Bejar reacts to success the same way he'd react to a noble flop

Poison Season makes it clear that Bejar reacts to meteoric success the same way he’d react to a noble flop: by moving forward. It’s not antagonistic or anti-commercial, but it’s deliberate, pompous, and unfocused. Bejar flips between muscle and fussiness once or twice a song. His writing is moodier and the hooks are less evident; he sounds like a weary traveller flipping through a passport rather than a caustic bon vivant. This is an album that takes languor to its logical extent, which is saying something given Bejar recorded many of the vocals that made up Kaputt while lying on his couch.

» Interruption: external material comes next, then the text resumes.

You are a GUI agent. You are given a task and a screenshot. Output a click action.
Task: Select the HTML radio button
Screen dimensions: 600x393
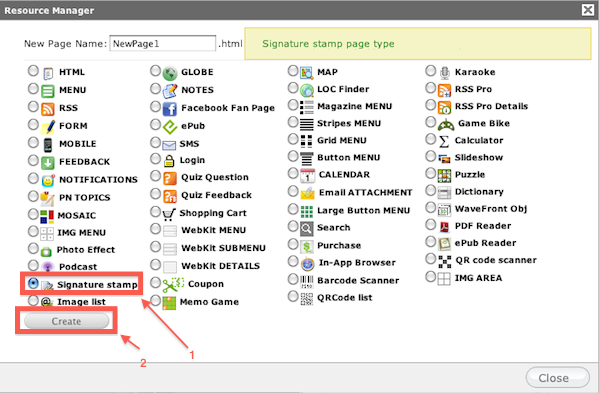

How does the past figure into a reactionary effort from an artist for whom stylistic shifts are the norm? It creeps in slowly over time, the album’s songs bending like a rotten plank of wood. Listen enough, and you can start to imagine a song like "The River" rendered several different ways depending on your chosen phase of Bejar’s career: heart-on-sleeve songsmith, MIDI technician, wine-drunk romantic, louche synth hound. (In the case of "Archer on the Beach," no imagination is required — a completely different version recorded pre-Kaputt is included on a 2010 EP.) It’s a phenomenon that renders Poison Season less an album and more an exercise in futility. Beach House looked back at their career and built on it; Bejar tried to outrun it, and it wriggled its way in anyway.

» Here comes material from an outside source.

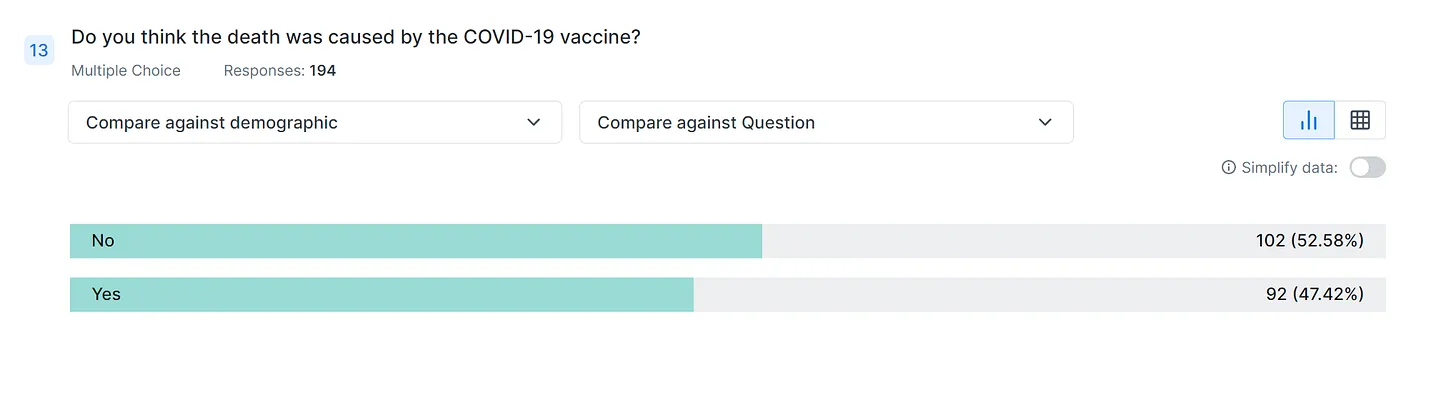
Task: Click the 102 (52.58%) count
Action: pos(1310,241)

It’s possible that music’s streaming age is devaluing the relationship between an artist’s new work and their discography. When a listener can plow through a decade or two of music in a few hours without any kind of significant investment, why make a parallel investment in examining your new album’s link to the past? Give people a few new songs and let them make their own connections — everything you’ve ever recorded is a click or two away anyway.

The argument is one for quality, and it’s one that’s reflected in the gap between Depression Cherry and Poison Season. The former is more fulfilling as both a piece of music — more cohesive, more dramatic, more pleasurable on a minute-by-minute basis — and as a new piece in the band’s larger mosaic. It’s an element of satisfaction derived from the band’s thoughtful consideration of where they are now and what they’ve done before.

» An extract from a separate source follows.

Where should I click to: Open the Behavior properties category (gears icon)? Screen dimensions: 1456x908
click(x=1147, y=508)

At some point, you have to reckon with your past

This leads to an interesting emergent point. Beach House and Destroyer represent nearly three combined decades of experience and two entirely different approaches to an artist’s body of work, but their new albums end up saying the same thing: once you reach a certain stage in your career, you have no choice but to reckon with your past. You can focus on moving forward or you can stare it in the face and reflect with intent, but you’re never going to escape the ghosts of everything you’ve done before. And if that’s true, you might as well take the latter approach: it’s going to lead to more gratifying, enjoyable work.